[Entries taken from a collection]
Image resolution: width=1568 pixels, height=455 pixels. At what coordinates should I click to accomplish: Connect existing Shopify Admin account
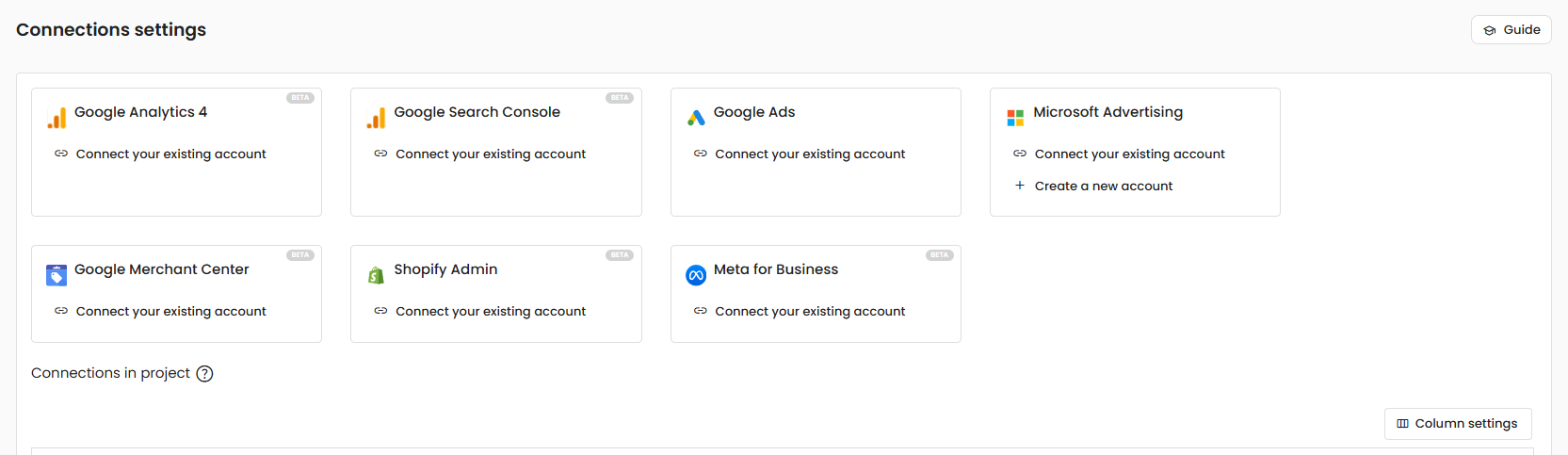[x=490, y=312]
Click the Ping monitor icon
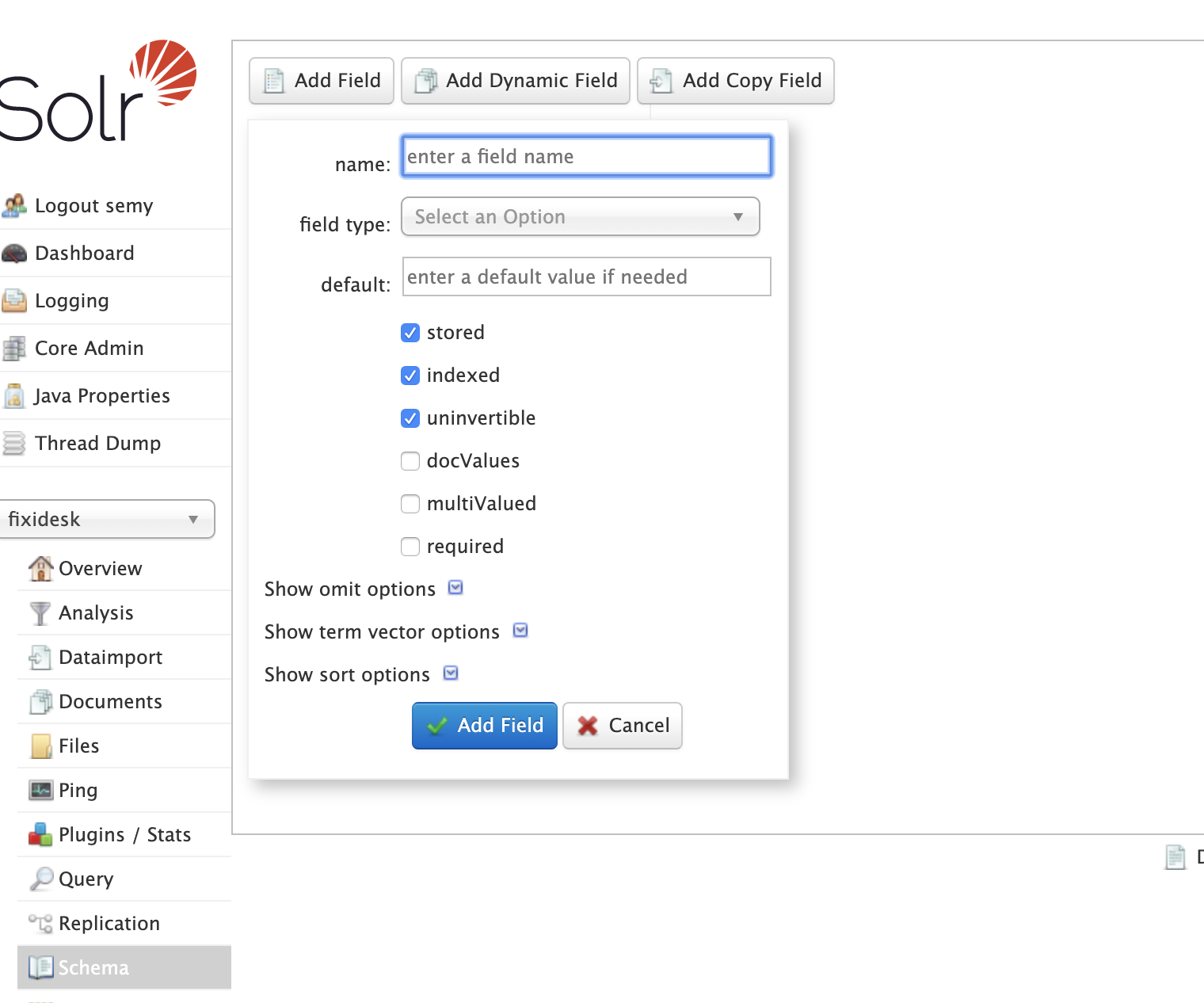Viewport: 1204px width, 1003px height. coord(40,791)
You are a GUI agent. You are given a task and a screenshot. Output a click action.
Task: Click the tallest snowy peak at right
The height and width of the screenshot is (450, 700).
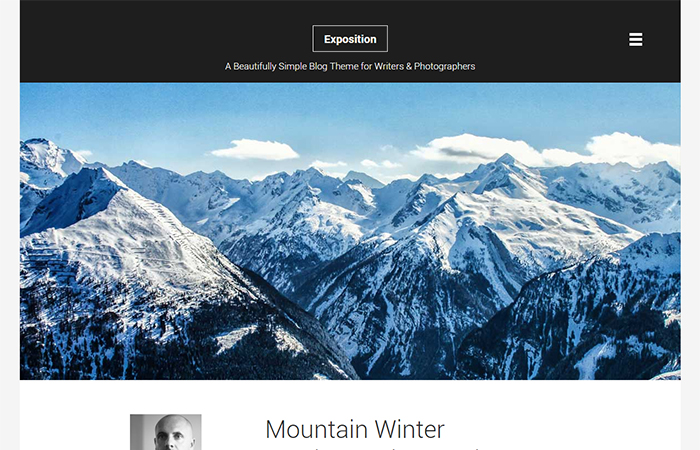[507, 162]
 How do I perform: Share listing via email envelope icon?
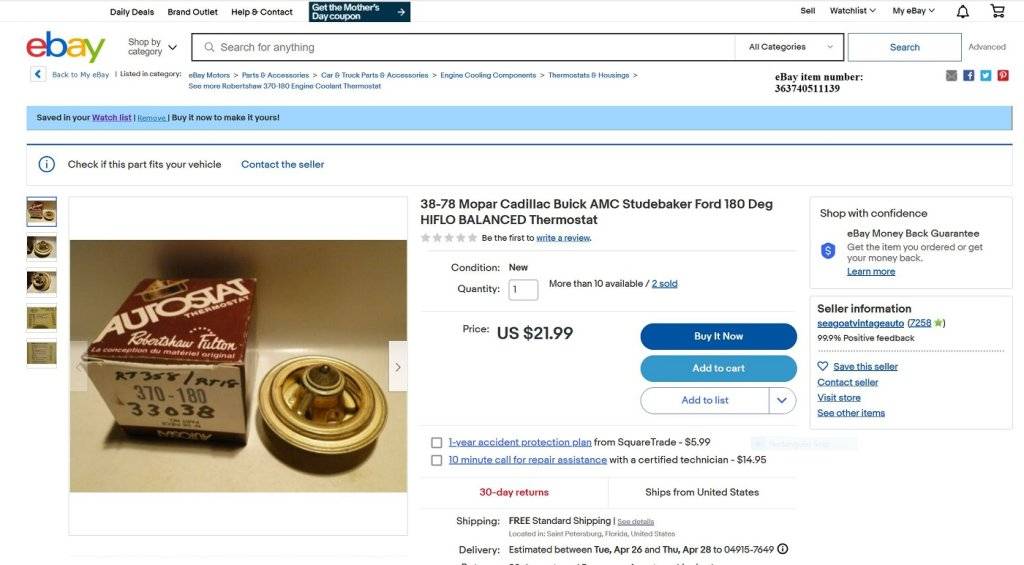pos(952,76)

→ **EXERCISE DETAILS**: Your reply should consist only of the lines running from the line with "Task: Click the tallest snowy peak at right" to the end of the entries, both included, copied exactly and without any pictures.

→ **RESULT OF THE TASK**:
Task: Click the tallest snowy peak at right
The height and width of the screenshot is (450, 700).
[507, 162]
 How do I perform: Share listing via email envelope icon?
pos(952,76)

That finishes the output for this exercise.